No mojej twarzy pojawiło się oburzenie.
- Nie jestem jakąś tanią dziwką, z którą możesz się zabawić kiedy ci się zechcę!
- Oj daj spokój. Widziałem jak się dzisiaj na mnie patrzyłaś. Wiem, że tego chcesz - podszedł do mnie i próbował mnie do siebie przyciągnąć.
- Nie. Odwal się Bieber! - odepchnęłam go i wybiegłam z imprezy.

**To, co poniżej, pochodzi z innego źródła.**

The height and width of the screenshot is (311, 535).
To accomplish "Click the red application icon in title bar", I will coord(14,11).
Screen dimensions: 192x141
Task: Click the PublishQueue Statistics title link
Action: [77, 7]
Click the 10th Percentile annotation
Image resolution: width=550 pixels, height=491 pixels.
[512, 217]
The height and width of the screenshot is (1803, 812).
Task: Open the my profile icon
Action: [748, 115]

Co on sobie do cholery myślał chwytając mnie za tyłek? Że przylepię się do niego jeszcze bardziej i będę się z nim obmacywała?! Czy on w ogóle myśli?! Przecież wcale mnie nie zna. Nie mam pojęcia czy alkohol spowodował u niego takie zachowanie czy on na prawdę taki jest. Coś czuję, że niedługo się o tym przekonam. Idąc wzdłuż ciemnej ulicy poczułam wibrację w tylnej kieszeni. Wyciągnęłam iPhona, dostałam sms's od Ariany.
Ariana :
Gdzie jesteś?
Selena :
Idę do domu...
Ariana:
Co? Co się stało?! :(
Selena :
Jutro ci opowiem. Nie martw się. Baw się dobrze :)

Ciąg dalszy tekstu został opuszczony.